Les progrès sont à saluer sur plusieurs points depuis 2017 avec l’adoption de certaines réformes et législations attendues de notre part notamment dans le domaine judiciaire. Il conviendra d’en vérifier la mise en œuvre concrète en termes d’indépendance du judiciaire vis-à-vis de l’exécutif et de lutte effective contre la corruption. Le public a désormais la capacité de s’informer assez étendue pour juger des résultats à venir de l’instruction de l’affaire que vous mentionnez. C’est déjà un grand pas en avant. Les efforts de la Commission anti-corruption sont connus et font désirer qu’elle dispose de plus de moyens pour un contrôle effectif et impartial des nombreuses affaires qui lui sont soumises avec un suivi après transmission éventuelle à la Justice. On constate aussi le dynamisme renouvelé de la Cour constitutionnelle, qui fait espérer un vrai pas en avant de l’État de droit et une convergence vers les systèmes européens. La consolidation du rôle de l’ombudsman doit aussi être poursuivie.

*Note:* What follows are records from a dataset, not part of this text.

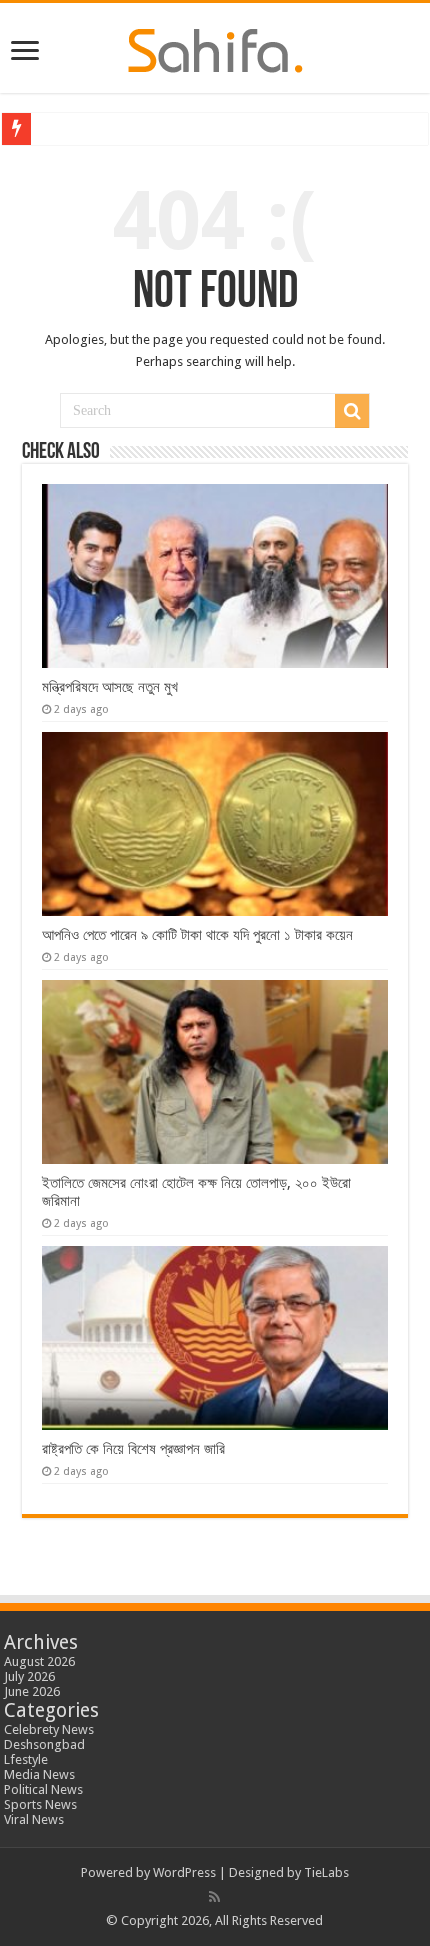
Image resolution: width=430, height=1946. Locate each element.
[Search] (352, 411)
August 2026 (39, 1661)
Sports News (40, 1804)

7. La Macédoine du Nord est sur le point de tenir ses dixièmes élections législatives. Les Français se sont rendus aux urnes le 15 mars au premier tour des élections municipales, les résultats sont valides et le deuxième tour approche, le 21 juin étant une date probable. La France se prépare-t-elle au vote et comment s’organise-t-elle dans les conditions actuelles de pandémie ?
La décision pour tenir un deuxième tour le 21 juin dans les 5000 municipalités qui doivent recourir à un second scrutin (dont Paris) n’est pas encore prise et des discussions actives sont en cours entre le gouvernement et les forces politiques afin d’arriver à un consensus raisonnable, où les questions sanitaires seront prioritaires, même dans le contexte de décrue de la pandémie dans un grand nombre de nos régions. On voudrait naturellement que les conditions soient réunies pour voir augmenter la participation qui donne pleine valeur aux résultats électoraux.
8. Selon les données de l’OMS, le 13 mai, la France figurait parmi les dix pays comptant le plus grand nombre de nouveaux cas, les restrictions ayant été assouplies le 11 mai. Quel est la situation sanitaire actuelle aujourd’hui en France et comment gérez-vous la pandémie ?
La France est entrée dans une phase de déconfinement par phases, progressif mais réversible, qui distingue entre zones plus ou moins touchées et selon leurs capacités hospitalières. L’activité économique reprend progressivement mais en privilégiant les seuls déplacements indispensables dans les transports publics à Paris et dans sa région, et la réouverture limitée des établissements scolaires et des commerces, avec des précautions sanitaires. Les déplacements en véhicules privés sont limités pour l’instant à un rayon de 100 km autour du domicile. Les transports publics sont astreints à des conditions strictes d’hygiène. Toutefois certaines plages vont être rouvertes au public comme certains musées ou établissements culturels. Les réservations touristiques internes sont à nouveau encouragées. L’espoir existe que le sévère confinement imposé à la population a porté des résultats, mais nous sommes préparés pour affronter si nécessaire une seconde vague.
9. Où en est la mise en place de l’Agence française de développement en Macédoine du Nord ?
Nous sommes dans la dernière phase de mise au point de l’accord : nous avons continué notre travail avec nos excellents partenaires des Affaires étrangères et des Finances macédoniennes pendant ces jours difficiles. Nous voudrions signer rapidement pour préparer notamment des projets dans le domaine de la Santé ou de l’Environnement. Chacun sait que le changement climatique pèse sur la santé humaine et favorise les méfaits de virus comme la Covid 19. Nous souhaitons disposer au plus vite des interlocuteurs qui auront toute latitude pour s’engager après les élections sur des projets concrets.